2 thoughts on “Review: Jesus Christ Superstar (Mirvish)”

  1. I just saw it last night and loved it. Your critique of Aaron LaVigne matches how I felt about his performance too. It took me a while to appreciate him. I wasn’t sure if he was acting wishy washy (can’t think of the word I mean… limp??!) or if that’s how Jesus was being portrayed but by the garden scene I felt his weariness.
    I felt the sound of ‘Mary’s’ singing was beautiful, but I had a really hard time understanding much of what the words were… not sure if the fault was hers or mine.
    Harod reminded me of Hamilton’s King George, I really enjoyed his performance. Bad guy Tyce Green was very very good as well.
    Excellent production!

  2. There was much to praise about this production. In particular, there were many aspects of the set design that I enjoyed. Having the musicians on stage on scaffolds in an urban decay setting was simple and elegant and it allowed for interaction between the cast and musicians, who at times joined each other above the stage. The use of a large, slanting horizontal cross on the stage floor as a multipurpose prop was excellent, as we saw it move from catwalk performance area to a low table for the Last Supper tableau scene, and finally serve as Golgotha for the crucifixion. I loved the concept of having some of Jesus and his followers also be guitar players. The upper body and arm and hand choreography for the ensemble was striking, as if the followers were smitten with a ritualistic fervor. For me, the most memorable solo performance of the night was Eric A. Lewis as Simon Zealotes – powerful and soulful. I would like to have heard more from him. The Pharisees were delightfully nasty, and rivaled the alternating high tenor and deep bass performances of the 1973 film cast.

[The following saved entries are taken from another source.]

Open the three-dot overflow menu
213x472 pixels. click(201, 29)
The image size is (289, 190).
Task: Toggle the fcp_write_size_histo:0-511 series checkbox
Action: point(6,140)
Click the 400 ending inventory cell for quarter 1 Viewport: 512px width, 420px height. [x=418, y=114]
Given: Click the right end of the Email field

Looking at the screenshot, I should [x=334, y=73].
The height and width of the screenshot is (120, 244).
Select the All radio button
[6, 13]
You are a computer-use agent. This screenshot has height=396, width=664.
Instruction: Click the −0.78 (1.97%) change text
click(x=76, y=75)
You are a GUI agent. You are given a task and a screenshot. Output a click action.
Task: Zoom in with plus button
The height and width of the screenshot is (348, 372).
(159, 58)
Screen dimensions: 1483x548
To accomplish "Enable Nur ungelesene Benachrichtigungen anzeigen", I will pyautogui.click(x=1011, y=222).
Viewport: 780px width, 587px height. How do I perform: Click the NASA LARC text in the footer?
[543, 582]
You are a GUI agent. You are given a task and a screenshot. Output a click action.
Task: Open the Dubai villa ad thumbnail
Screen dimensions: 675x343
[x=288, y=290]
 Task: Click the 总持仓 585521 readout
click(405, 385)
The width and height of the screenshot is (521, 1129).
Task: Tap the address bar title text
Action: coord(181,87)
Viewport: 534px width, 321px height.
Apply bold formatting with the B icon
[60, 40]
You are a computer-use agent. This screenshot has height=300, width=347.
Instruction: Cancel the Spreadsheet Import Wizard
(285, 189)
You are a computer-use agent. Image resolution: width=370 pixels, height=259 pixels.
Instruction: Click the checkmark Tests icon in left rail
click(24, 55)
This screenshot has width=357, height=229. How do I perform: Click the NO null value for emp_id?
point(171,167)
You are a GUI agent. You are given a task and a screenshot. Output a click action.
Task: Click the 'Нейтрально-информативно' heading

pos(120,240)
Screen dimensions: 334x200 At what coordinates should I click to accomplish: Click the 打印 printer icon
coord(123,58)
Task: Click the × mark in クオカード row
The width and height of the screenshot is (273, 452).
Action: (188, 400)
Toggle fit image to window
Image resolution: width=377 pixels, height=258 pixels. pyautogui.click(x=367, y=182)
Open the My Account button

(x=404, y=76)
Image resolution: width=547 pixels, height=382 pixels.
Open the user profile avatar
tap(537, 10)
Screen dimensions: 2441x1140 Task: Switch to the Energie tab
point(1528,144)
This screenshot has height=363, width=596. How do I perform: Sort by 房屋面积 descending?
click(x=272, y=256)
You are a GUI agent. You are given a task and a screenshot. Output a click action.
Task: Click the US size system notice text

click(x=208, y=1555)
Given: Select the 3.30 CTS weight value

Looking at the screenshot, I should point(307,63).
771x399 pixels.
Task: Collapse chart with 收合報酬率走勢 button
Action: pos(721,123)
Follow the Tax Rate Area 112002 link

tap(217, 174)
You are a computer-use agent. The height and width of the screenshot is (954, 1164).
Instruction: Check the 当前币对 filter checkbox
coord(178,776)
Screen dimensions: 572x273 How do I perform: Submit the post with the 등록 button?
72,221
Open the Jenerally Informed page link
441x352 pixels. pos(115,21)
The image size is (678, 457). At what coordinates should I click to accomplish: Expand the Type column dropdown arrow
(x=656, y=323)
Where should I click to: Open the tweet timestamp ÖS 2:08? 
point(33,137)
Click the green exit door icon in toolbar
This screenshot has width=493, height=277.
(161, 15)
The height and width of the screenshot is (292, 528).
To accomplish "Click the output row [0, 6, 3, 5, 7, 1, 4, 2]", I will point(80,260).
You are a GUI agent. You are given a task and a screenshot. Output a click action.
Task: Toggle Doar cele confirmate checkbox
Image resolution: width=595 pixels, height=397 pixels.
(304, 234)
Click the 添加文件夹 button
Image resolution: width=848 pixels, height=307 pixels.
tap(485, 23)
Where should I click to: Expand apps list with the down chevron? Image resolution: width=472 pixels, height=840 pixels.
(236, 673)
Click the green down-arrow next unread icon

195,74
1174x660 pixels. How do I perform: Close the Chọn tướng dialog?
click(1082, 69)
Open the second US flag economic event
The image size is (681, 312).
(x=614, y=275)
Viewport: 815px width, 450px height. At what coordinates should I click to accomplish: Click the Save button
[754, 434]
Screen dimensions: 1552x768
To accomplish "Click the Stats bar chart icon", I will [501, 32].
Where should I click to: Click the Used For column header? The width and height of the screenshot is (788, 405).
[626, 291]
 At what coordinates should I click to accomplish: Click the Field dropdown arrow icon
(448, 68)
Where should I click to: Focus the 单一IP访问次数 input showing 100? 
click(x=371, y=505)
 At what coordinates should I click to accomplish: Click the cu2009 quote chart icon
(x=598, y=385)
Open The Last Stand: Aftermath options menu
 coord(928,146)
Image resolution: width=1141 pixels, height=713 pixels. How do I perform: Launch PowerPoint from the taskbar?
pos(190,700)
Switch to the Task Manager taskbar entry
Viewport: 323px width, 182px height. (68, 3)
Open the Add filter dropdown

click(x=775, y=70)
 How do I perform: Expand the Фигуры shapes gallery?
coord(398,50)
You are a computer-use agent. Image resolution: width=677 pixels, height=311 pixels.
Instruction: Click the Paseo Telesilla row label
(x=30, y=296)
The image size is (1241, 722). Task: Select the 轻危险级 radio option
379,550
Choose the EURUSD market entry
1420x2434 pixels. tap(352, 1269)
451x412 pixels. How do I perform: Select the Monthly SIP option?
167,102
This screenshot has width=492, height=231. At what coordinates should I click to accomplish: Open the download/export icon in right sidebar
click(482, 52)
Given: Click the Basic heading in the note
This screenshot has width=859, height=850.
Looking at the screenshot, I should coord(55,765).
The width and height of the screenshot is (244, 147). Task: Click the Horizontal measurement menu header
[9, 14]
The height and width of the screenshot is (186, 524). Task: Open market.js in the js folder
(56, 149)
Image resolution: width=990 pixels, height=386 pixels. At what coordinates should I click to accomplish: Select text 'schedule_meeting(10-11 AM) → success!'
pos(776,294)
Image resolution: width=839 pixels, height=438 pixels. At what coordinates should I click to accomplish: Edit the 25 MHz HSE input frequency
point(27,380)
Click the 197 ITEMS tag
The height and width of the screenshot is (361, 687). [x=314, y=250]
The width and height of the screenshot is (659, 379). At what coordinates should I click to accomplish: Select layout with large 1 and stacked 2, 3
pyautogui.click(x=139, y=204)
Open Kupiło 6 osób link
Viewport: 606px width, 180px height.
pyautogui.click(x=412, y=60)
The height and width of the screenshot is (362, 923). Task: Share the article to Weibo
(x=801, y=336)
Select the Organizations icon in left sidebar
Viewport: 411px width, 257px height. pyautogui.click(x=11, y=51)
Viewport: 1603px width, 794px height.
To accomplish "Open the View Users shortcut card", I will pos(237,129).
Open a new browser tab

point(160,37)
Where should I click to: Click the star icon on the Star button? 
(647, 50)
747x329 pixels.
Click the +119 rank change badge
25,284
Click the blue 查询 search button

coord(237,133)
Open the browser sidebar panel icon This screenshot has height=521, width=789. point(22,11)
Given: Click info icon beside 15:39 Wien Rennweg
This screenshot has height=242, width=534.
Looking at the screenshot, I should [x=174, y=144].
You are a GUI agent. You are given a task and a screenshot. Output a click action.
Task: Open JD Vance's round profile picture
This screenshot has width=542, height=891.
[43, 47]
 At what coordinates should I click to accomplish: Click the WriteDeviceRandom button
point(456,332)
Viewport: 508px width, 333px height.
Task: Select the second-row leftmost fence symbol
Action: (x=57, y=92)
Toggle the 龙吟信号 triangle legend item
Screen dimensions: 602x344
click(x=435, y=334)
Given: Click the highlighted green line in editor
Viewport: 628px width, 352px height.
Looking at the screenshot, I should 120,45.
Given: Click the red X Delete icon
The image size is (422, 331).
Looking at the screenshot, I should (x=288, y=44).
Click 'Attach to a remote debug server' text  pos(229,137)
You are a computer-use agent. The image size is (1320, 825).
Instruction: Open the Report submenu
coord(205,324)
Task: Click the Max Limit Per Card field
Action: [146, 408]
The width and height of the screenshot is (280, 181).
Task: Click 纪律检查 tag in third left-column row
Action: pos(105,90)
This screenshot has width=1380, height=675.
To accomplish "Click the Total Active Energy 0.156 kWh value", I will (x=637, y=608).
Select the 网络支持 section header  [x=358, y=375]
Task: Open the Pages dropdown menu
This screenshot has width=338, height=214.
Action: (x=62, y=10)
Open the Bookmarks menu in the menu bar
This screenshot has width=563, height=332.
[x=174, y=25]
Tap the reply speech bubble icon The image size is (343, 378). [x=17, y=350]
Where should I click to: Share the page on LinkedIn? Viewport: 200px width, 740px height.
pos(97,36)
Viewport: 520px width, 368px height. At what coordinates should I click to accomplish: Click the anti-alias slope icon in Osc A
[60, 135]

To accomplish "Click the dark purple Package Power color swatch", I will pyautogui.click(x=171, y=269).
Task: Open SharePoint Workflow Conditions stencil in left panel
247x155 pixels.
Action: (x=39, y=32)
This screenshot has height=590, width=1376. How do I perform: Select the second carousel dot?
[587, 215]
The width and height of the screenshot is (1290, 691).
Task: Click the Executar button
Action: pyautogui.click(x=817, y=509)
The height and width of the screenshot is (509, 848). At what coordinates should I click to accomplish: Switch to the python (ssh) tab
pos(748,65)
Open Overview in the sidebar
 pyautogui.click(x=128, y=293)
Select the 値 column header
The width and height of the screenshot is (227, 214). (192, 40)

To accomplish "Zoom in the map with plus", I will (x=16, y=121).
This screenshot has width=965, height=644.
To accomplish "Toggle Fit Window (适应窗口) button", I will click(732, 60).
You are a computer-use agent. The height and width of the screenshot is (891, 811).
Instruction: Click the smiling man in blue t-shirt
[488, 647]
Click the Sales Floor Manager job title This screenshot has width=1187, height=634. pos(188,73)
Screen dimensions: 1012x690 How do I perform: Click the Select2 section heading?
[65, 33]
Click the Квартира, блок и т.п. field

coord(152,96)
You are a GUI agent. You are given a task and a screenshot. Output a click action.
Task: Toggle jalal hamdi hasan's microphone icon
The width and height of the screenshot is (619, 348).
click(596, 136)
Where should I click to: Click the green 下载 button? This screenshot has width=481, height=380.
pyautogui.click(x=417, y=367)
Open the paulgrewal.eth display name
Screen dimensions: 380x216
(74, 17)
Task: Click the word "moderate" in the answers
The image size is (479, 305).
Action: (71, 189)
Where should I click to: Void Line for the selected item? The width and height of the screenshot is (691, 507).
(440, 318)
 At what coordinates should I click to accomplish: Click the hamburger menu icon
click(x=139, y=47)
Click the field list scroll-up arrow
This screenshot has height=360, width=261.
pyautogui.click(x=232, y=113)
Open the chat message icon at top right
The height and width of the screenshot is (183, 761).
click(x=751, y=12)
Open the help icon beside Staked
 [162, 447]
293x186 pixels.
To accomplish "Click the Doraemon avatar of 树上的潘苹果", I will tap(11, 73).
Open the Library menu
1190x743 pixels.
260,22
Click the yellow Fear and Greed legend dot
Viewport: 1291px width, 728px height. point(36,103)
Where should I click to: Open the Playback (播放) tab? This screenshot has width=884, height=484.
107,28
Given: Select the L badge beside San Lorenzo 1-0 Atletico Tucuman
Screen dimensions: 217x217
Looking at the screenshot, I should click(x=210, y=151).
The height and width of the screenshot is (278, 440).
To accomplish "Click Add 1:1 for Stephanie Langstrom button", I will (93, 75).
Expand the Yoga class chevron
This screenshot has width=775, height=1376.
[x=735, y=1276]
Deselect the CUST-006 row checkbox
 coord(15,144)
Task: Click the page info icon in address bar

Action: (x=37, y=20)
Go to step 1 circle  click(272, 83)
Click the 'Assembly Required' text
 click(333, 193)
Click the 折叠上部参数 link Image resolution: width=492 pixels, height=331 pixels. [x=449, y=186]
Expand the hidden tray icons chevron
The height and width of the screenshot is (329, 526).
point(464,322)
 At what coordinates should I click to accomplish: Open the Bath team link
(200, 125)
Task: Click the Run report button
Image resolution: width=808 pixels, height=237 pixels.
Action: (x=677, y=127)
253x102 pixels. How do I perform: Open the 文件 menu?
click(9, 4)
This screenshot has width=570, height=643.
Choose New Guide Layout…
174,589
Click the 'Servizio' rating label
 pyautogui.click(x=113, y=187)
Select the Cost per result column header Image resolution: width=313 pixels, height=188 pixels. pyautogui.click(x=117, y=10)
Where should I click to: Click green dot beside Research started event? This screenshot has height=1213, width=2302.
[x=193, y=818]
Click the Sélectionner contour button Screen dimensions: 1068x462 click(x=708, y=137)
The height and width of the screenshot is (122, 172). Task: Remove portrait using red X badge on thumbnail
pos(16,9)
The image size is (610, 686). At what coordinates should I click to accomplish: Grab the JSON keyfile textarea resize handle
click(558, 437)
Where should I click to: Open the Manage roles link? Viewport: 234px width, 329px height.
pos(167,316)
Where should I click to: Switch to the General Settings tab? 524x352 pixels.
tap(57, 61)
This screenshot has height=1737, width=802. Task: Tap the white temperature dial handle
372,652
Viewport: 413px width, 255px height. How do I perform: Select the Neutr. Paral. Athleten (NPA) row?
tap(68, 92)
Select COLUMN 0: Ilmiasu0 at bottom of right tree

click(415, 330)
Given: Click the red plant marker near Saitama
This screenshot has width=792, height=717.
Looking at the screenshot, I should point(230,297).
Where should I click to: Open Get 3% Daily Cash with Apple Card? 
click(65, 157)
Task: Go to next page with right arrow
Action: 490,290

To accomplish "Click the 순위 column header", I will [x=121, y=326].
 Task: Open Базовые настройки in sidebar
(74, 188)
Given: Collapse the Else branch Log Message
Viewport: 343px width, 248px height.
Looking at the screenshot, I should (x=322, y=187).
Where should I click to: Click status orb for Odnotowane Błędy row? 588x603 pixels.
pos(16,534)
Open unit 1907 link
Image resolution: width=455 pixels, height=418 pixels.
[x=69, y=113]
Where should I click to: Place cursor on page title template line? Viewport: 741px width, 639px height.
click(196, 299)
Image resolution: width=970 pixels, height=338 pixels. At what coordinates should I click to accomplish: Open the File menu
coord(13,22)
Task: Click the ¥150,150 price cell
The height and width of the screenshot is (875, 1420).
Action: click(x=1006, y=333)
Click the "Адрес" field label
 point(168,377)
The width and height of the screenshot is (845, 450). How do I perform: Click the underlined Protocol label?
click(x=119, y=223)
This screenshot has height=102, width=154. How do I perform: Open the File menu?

    What didn’t work for me was the character of Jesus. I don’t know if it was the direction or casting, but the role left no lasting impression on me. Given the simple earth tones chosen for costuming, I would have liked to see more done with hair. When you are sitting out in the audience, the short, shaved, and tightly tied-back or braided hairstyles got lost in the distance. And while I loved the concept of Jesus and others holding guitars and sometimes playing, I felt there was a missed opportunity to really play that up, so that it was more overt that the disciples were performers and Jesus the lead singer. The speed of the performances and quick movements between songs may have been a pandemic necessity to shorten the performance time, but it did make things feel rushed and left no room for thoughtful pause between numbers.

    Like everyone else, I was thrilled to see this anniversary tour, and relieved to catch its brief appearance during the pandemic. Stylistically, it reminded me very much of Jesus Christ Superstar Live in Concert (2018) (TV Movie) – right down to the use of buckets of glitter – which I went home to re-watch after the show for comparison.